> _TASK INSTRUCTIONS_
Format the lines between the one holding "Screen dimensions: 1200x740" and the one holding "point(333,16)", inclusive, as a JSON list of strings, one string per line, skipping blank lines. Omit the pictures from your answer.

> _EXTRACTED MATERIAL_
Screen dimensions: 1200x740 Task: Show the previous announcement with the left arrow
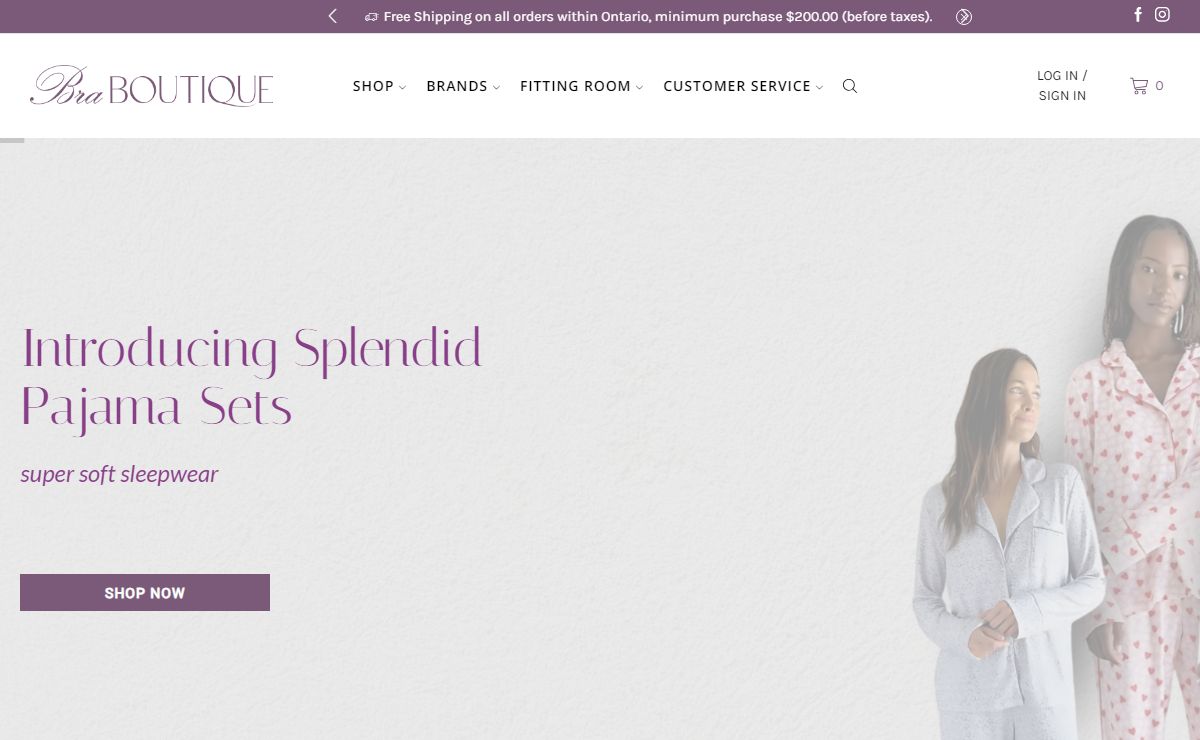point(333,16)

---

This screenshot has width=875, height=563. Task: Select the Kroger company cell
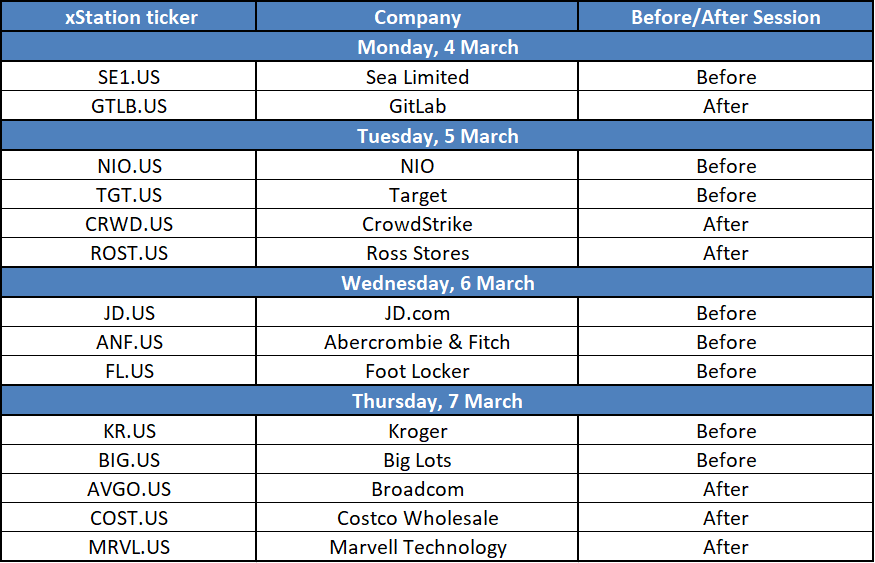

---

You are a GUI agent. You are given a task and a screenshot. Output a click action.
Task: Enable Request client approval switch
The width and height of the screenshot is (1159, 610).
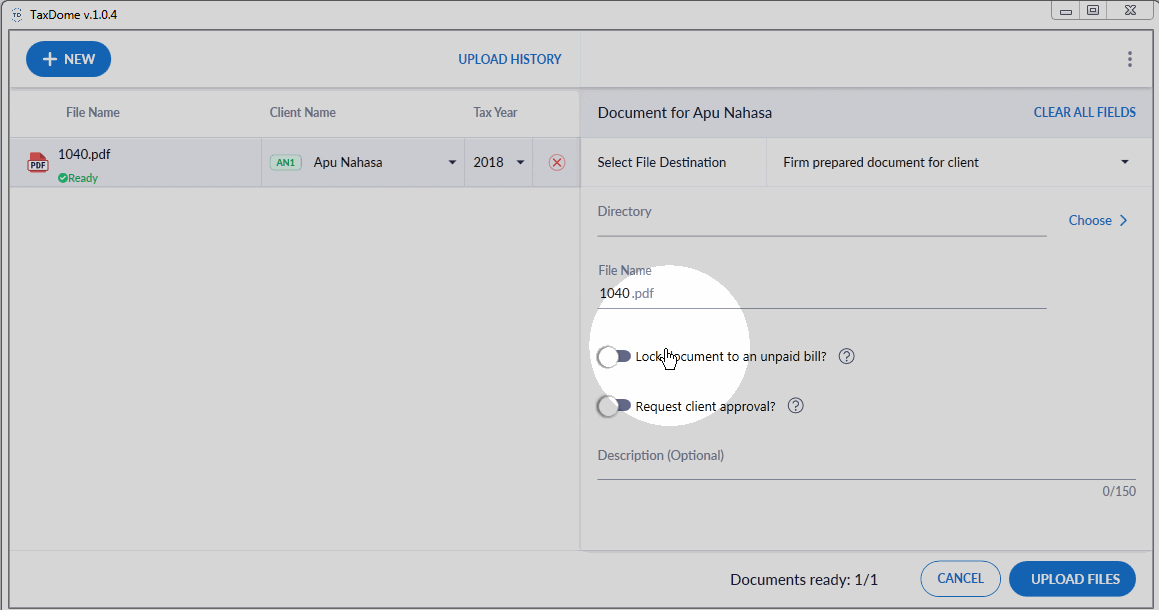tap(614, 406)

> _RIGHT ANSWER_
[
  "Screen dimensions: 1200x740 Task: Show the previous announcement with the left arrow",
  "point(333,16)"
]